Nécropole Nationale de Douaumont – Meuse
Mardi 11 novembre 2008
Mesdames et Messieurs les Chefs d’Etat et de Gouvernement,
Vos Altesses royales,
Monsieur le Président de la Commission Européenne,
Monsieur le Président du Parlement Européen,
Messieurs les Présidents des Assemblées parlementaires,
Monsieur le Premier Ministre,
Mesdames et Messieurs les Ministres,
Mesdames et Messieurs les Ambassadeurs,
Mesdames et Messieurs,
Il y a 90 ans, jour pour jour, le 11 novembre 1918, prenait fin la première guerre mondiale
65 millions d’hommes mobilisés. 8 millions et demi de morts.21 millions de blessés, 4 millions de
veuves, 8 millions d’orphelins. Voilà ce que fut le bilan de cette guerre.
Pour comprendre ne regardons pas que les chiffres, certes énormes, mais aussi la douleur infinie de
chaque victime, celle de l’enfant derrière le cercueil de son père, celle du père, de la mère auxquels on
annonce la mort de leur fils, la douleur de l’épouse qui reçoit la dernière lettre de son mari après qu’il
a été tué.
Derrière chaque maison détruite, chaque village anéanti, il y avait une blessure profonde qui ne s’est
jamais refermée.
◇ ◇ ◇ ◇ ◇
* À FAIRE *
Selon le texte fourni, combien de veuves la première guerre mondiale a-t-elle laissées ? Répondez en une phrase, s'il vous plaît.

* Entrées enregistrées *
◇ ◇ ◇ ◇ ◇
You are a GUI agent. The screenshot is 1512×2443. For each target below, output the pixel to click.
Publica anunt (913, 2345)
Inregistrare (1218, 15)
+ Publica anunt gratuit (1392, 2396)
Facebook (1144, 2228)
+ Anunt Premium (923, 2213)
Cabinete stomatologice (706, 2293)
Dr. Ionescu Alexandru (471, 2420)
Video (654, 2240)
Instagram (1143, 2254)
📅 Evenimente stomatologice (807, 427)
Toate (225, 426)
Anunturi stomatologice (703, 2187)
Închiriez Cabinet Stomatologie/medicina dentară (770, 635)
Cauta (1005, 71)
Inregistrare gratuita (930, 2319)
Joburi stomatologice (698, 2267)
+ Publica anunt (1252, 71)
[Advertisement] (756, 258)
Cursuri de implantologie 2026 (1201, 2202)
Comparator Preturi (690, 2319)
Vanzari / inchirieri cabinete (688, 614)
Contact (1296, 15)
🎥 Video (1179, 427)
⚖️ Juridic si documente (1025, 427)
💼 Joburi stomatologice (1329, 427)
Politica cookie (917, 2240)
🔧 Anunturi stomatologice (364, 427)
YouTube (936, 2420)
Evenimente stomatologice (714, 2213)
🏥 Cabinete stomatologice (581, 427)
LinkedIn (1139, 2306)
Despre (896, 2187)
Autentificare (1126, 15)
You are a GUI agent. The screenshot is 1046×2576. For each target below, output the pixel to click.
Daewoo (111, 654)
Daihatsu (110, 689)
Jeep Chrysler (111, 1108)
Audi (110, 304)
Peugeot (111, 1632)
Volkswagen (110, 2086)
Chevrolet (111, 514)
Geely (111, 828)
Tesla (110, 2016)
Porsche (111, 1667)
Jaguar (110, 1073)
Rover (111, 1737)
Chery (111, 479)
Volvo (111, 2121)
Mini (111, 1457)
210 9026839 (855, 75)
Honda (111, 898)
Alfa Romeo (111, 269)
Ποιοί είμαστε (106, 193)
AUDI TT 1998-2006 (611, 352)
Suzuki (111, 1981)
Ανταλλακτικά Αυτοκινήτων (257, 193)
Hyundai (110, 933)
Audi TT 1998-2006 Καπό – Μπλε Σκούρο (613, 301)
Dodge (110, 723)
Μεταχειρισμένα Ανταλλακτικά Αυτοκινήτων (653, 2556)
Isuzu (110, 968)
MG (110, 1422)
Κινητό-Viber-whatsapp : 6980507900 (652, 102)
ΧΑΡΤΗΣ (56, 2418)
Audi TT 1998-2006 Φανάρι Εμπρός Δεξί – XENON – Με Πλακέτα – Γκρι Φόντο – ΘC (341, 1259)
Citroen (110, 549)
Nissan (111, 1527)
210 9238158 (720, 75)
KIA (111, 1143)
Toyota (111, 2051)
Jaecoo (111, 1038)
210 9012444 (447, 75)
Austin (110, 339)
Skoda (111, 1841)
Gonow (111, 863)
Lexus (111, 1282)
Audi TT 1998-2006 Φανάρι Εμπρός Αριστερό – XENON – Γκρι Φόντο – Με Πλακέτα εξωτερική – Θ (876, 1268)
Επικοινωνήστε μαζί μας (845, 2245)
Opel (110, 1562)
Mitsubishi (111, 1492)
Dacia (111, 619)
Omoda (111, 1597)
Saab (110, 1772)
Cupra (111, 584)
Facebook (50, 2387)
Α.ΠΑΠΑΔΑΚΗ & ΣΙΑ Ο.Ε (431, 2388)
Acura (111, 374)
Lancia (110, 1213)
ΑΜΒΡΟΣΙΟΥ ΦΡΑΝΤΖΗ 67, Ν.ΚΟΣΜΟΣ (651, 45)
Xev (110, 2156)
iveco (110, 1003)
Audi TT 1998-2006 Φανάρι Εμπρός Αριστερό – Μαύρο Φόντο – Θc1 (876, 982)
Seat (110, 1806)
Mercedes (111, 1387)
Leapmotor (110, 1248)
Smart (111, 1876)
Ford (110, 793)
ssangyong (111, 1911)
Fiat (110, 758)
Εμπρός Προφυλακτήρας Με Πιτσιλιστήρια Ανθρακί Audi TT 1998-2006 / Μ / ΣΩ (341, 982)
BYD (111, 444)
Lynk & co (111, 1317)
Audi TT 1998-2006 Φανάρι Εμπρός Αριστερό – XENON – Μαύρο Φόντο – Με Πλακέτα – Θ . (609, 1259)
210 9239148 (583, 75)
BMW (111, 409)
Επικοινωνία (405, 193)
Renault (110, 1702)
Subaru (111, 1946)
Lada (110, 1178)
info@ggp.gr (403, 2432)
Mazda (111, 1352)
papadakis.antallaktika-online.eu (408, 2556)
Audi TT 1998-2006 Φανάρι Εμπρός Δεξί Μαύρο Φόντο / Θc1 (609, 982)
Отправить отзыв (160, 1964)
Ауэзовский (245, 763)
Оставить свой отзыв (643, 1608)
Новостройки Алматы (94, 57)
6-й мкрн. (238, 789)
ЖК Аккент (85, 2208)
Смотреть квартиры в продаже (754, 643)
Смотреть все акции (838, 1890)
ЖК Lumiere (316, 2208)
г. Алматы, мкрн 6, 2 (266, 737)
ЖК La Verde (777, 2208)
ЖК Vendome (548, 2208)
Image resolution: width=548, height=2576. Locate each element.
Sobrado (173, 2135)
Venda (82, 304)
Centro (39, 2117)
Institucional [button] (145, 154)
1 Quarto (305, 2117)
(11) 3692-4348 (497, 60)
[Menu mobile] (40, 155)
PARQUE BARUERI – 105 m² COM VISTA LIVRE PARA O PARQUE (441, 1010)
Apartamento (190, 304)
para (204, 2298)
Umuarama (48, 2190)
◇ ◇ ◇ ◇ ◇
* RÉSULTAT OBTENU *
La première guerre mondiale a laissé 4 millions de veuves.